RECORDS FOR THE EXERCISE:
________________________

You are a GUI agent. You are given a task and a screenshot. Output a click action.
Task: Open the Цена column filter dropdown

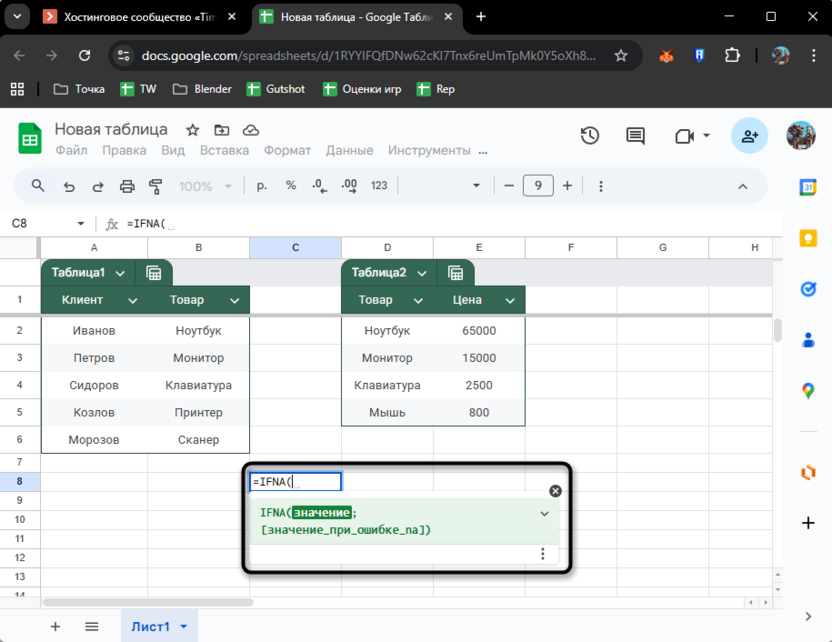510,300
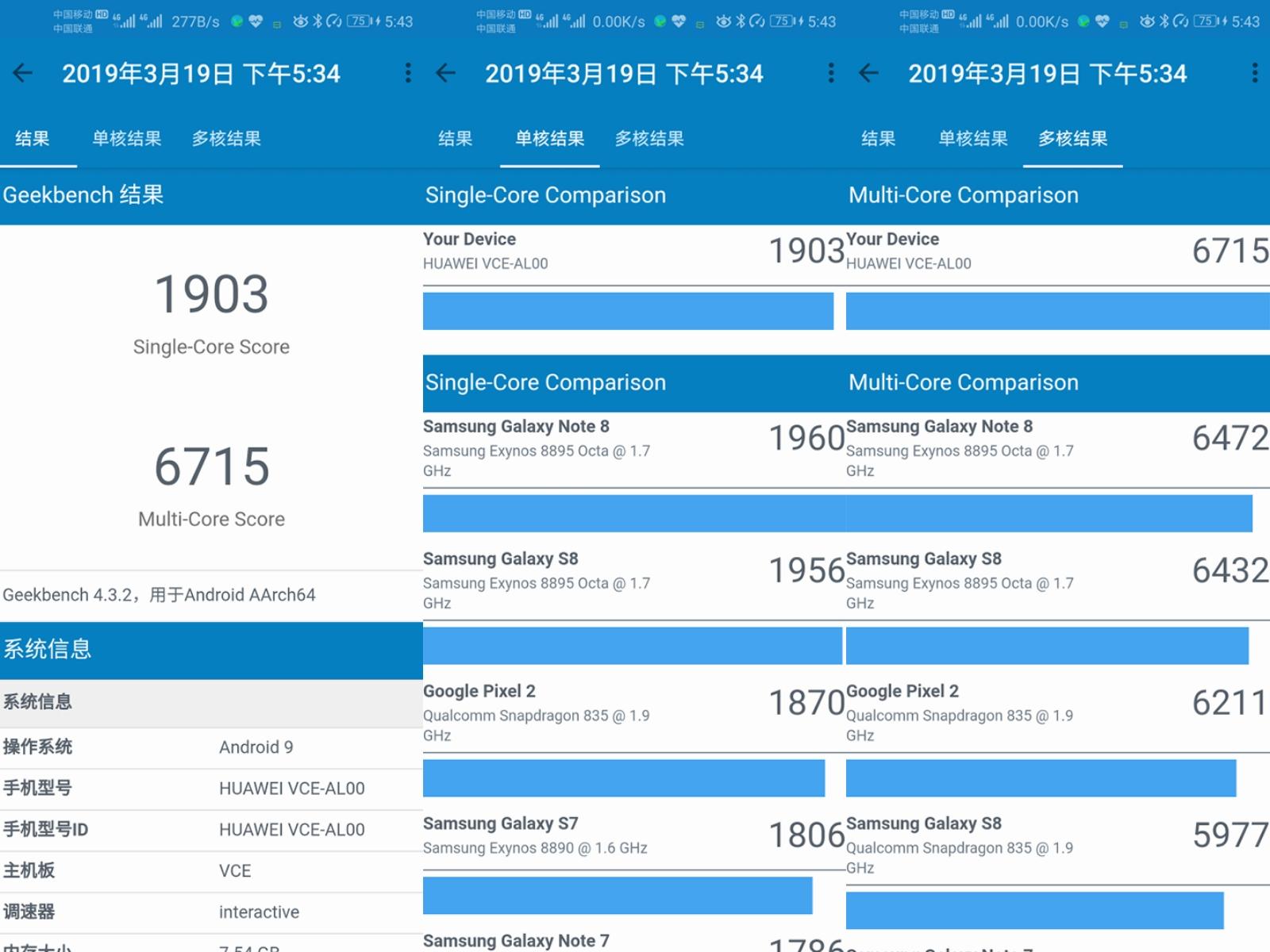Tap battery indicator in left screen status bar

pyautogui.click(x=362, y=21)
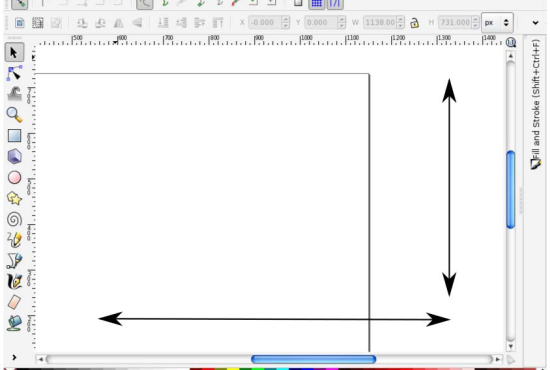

________________________

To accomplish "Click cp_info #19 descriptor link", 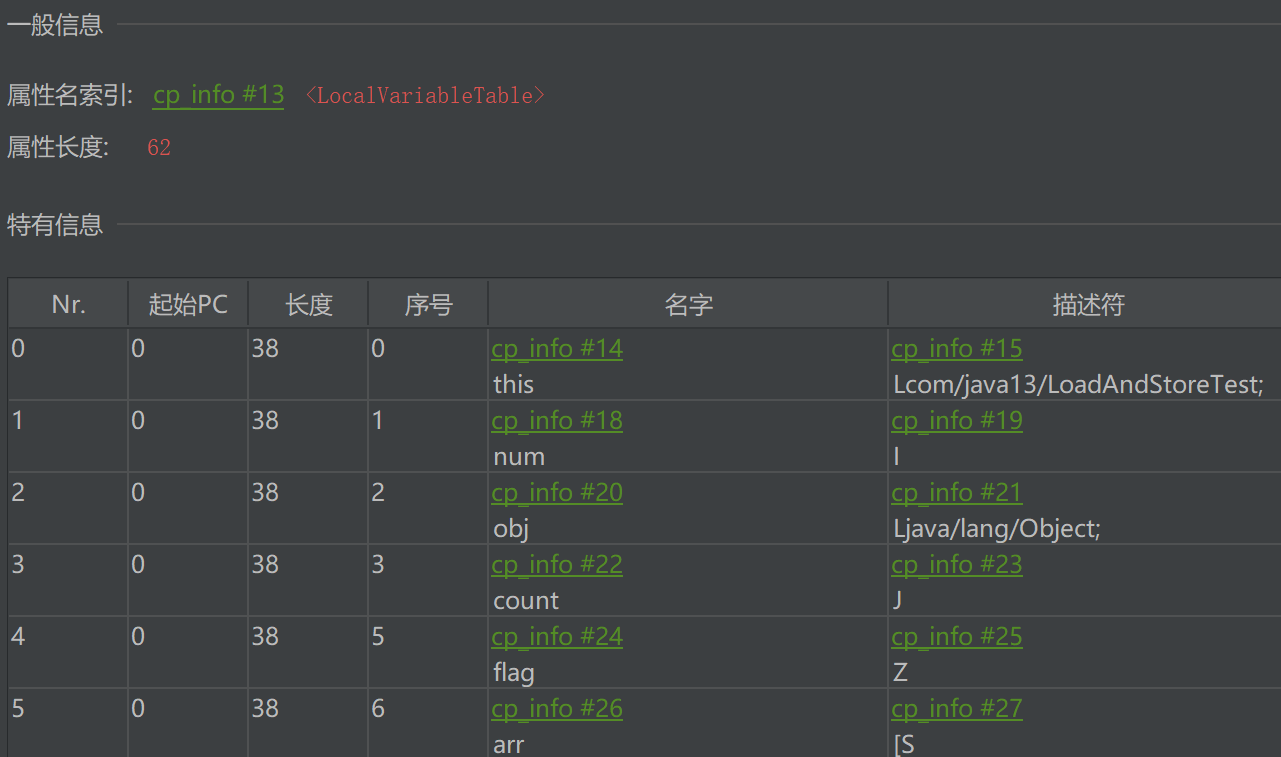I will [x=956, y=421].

________________________

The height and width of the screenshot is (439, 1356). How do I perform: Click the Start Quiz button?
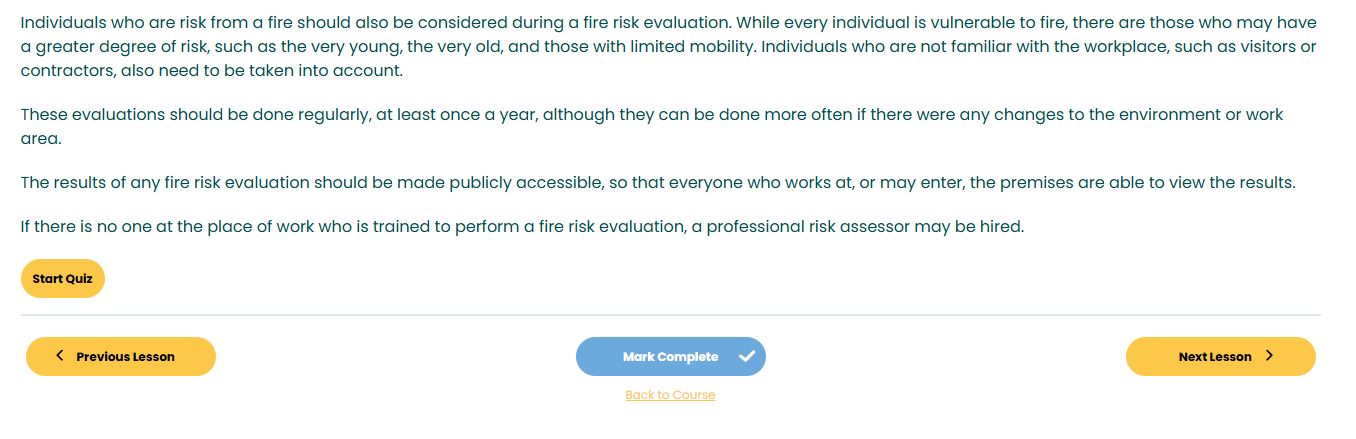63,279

________________________

EXERCISE REQUIREMENTS:
Which lines in the data above contain the word "screenshot"? Gather each of them and copy it out in full.

TASK RESULT:
You are a GUI agent. You are given a task and a screenshot. Output a click action.
The height and width of the screenshot is (439, 1356). How do I perform: Click the Start Quiz button?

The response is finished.